Furthermore, the distinction in differance may come into a better light by looking at language. When saying “differance“, the hearer does not know which the speaker is using (the one with an “e” or with an “a”) without appealing to the written text. Those who wish to make language something purely spoken have to deal with the difference of differance and, arguably, cannot deal with it. Language is both the spoken and the written.

More Questions

All of this will lead us to seeing that meaning of words in a given language are wholly self-referential. A given word cannot be defined without appealing to another word. So, how can we discuss origins without discussing meaning? How can we discuss anything without assuming the others with which we discuss are using the same arbitrary assignments of meaning? How can one analyze the EC without learning its context? To what extent is its context?

An “Answer”

My answer here is fairly anti-climatic: we can’t. Even by trying to come to an agreement of terms, we are already assuming an agreement of terms. To what does “emerging” refer? Well, it depends on who is defining it. Who’s “right”? Mostly everybody.

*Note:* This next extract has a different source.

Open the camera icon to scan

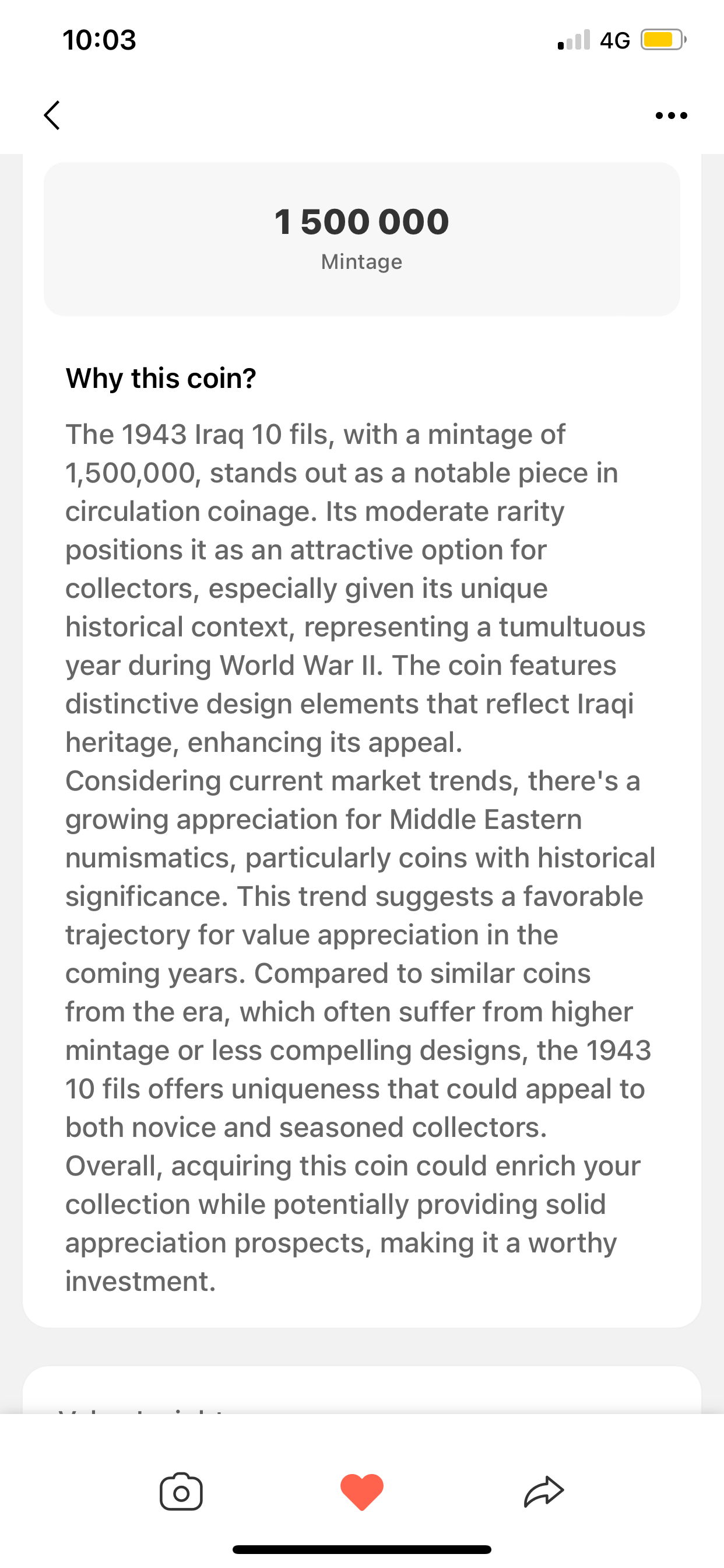point(181,1492)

If i may suggest a responce, the EC isn’t simply a group of people emerging from one thing into another, but rather the intersection of two different cultures. By rejecting the dichotomy of “sacred” and “secular”, the EC invites the “secular” into the “sacred” and pushes the “sacred” into the “secular.” The EC is secularizing the Gospel. Not in the way of “making it impure”, but of “making it for all.” There seems to be evidence that this is what the early group of Jews that became the first Christians did…especially Paul. i’ll leave us with a quote from Carl Raschke’s The Next Reformation:

[Altizer sensed] Barth’s emphasis on the utter transcendence of God found in its cultural instantiation in churches that only had to take the passionately human character of a crucified Christ with a grain of salt.